→ **Kutipan Dokumen**
Cerita Gus Dur Patah Lengan gegara Keenakan Tidur di Atas Pohon

Potret Abdurrahman Wahid atau Gus Dur.
Sumber :
  • Istimewa/Twitter Viva.co.id

Surabaya, VIVA Jatim – Almarhum KH Abdurrahman Wahid atau Gus Dur dikenal sebagai tokoh besar di Indonesia yang bernas, berani, dan nyentrik. Pemikirannya melampaui masa dan kondisi saat ide dan gagasan dilontarkan, sehingga kerap memancing reaksi pro dan kontra dari tokoh lain dan masyarakat karena dinilai keluar dari keumuman saat itu. Tapi pemikirannya banyak terbukti di kemudian tahun. 

Karena itu, di luar ketokohannya yang masyhur, dalam wajah lain Gus Dur kerap terkesan usil, tengil, dan terkadang ceroboh. Kesan tengil dan ceroboh Gus Dur sebetulnya sudah terlihat sejak kecil. Gara-gara tengil dan kecerobohan pula ulama kesohor putra sulung dari Menteri Agama RI era Presiden Soekarno, KH A Wahid Hasyim, itu pernah mengalami patah lengan dua kali.

Soal itu diceritakan Greg Barton dalam bukunya, Biografi Gus Dur. Greg Barton adalah seorang cendekiawan dan pengajar di Deakin University Geelong, Victoria, Australia, yang menemani dan meneliti Gus Dur secara intens sejak jumpa pertamanya dengan cucu pendiri Nahdlatul Ulama (NU), Hadratussyaikh Hasyim Asy’ari, itu pada tahun 1980-an.

Sebagaimana umumnya bocah-bocah saat itu, tulis Barton, Gus Dur kecil gemar memanjat pohon. Satu waktu, Gus Dur mengambil makanan kesukaannya lalu memanjat pohon besar di dekat rumahnya. Di atas pohon ia kemudian menikmati makanan tersebut sambil duduk di atas dahan dengan santai. 

Saking santainya, Gus Dur sampai tertidur di atas pohon. Alhasil, tubuhnya terjatuh dan ia mengalami patah tulang di bagian lengan. Dokter yang menangani sempat berpikir Gus Dur akan kehilangan tangannya. Namun berkat kehati-hatian dan tindakan cekatan, tulang lengan Gus Dur bisa tersambung kembali.

“Dalam ingatan Gus Dur, kala itu ia mengalami patah tulang serius sehingga tulang lengannya menonjol keluar,” tulis Barton.

→ **Kumpulan Catatan Data**

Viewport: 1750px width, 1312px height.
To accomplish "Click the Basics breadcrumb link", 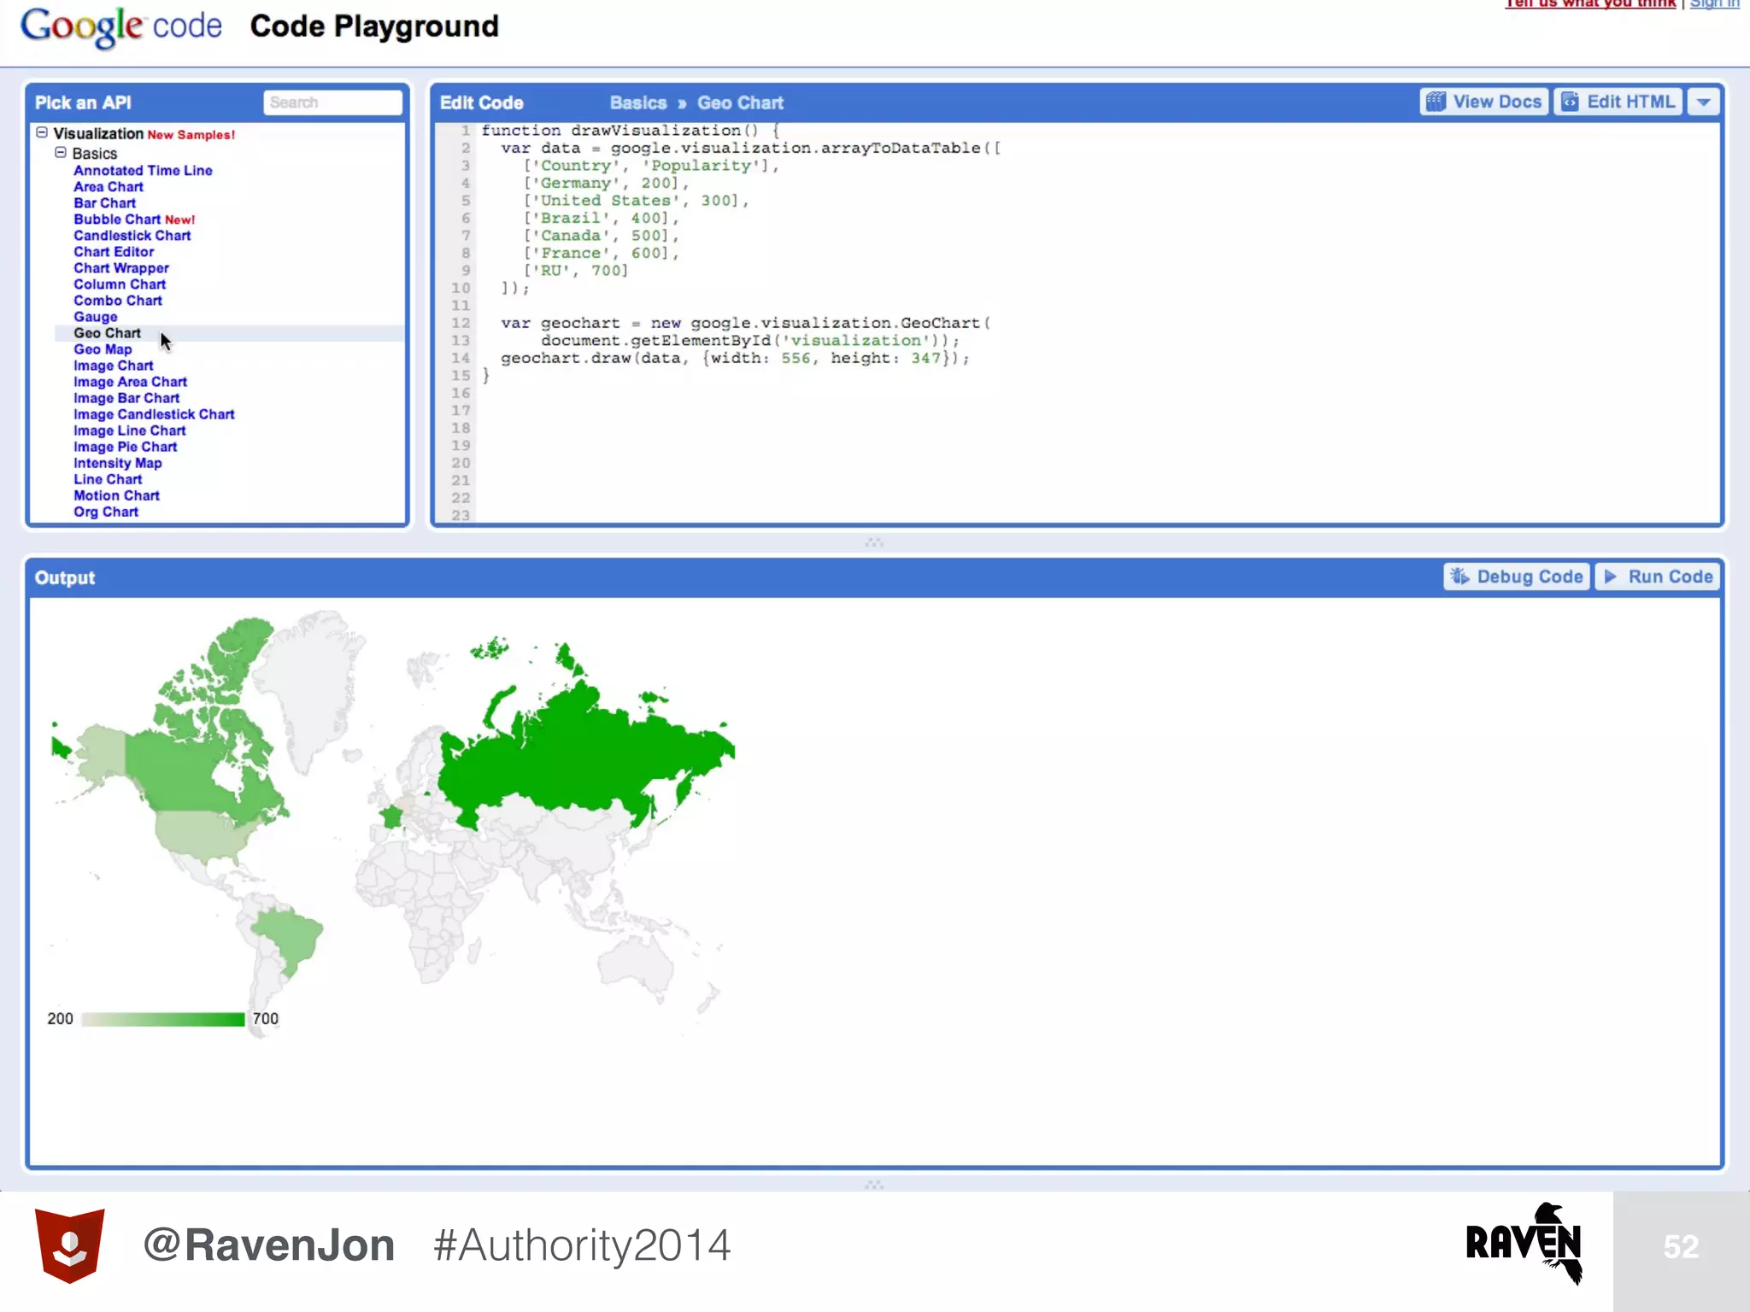I will click(637, 103).
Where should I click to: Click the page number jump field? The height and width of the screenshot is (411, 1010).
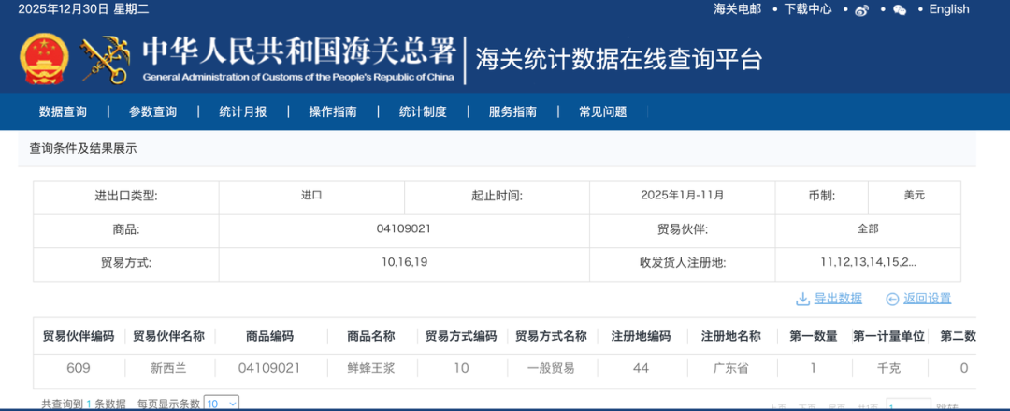[908, 405]
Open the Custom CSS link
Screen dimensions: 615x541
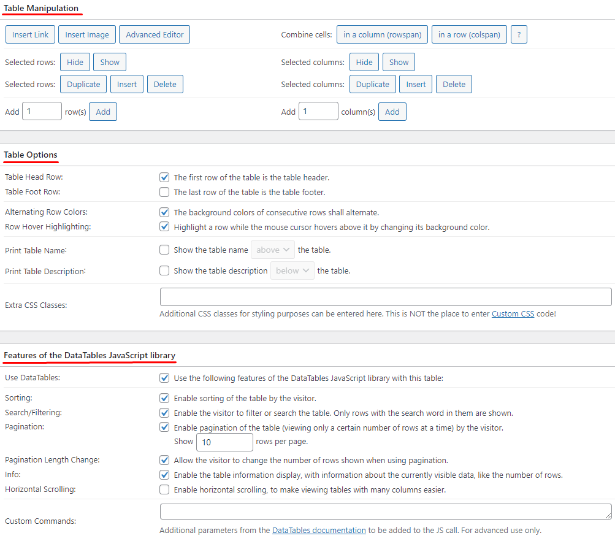[x=513, y=313]
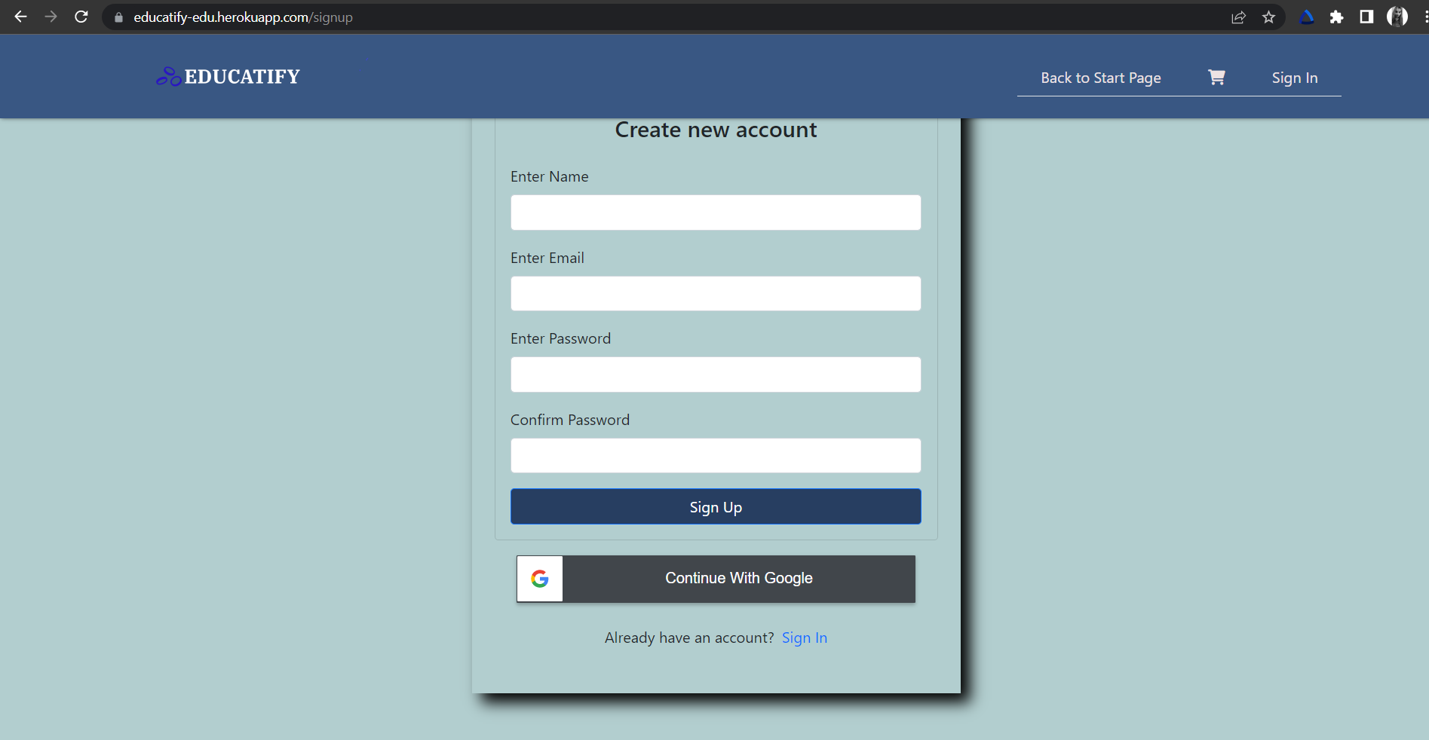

→ **Soal Latihan**
Kutip tanpa perubahan bagian artikel tentang Gus Dur yang dimulai dari "Surabaya, VIVA Jatim" dan berakhir pada "di kemudian tahun.". Catatan-catatan ini sama sekali tidak berhubungan dengan artikel tentang Gus Dur.

→ **Jawaban Latihan**
Surabaya, VIVA Jatim – Almarhum KH Abdurrahman Wahid atau Gus Dur dikenal sebagai tokoh besar di Indonesia yang bernas, berani, dan nyentrik. Pemikirannya melampaui masa dan kondisi saat ide dan gagasan dilontarkan, sehingga kerap memancing reaksi pro dan kontra dari tokoh lain dan masyarakat karena dinilai keluar dari keumuman saat itu. Tapi pemikirannya banyak terbukti di kemudian tahun.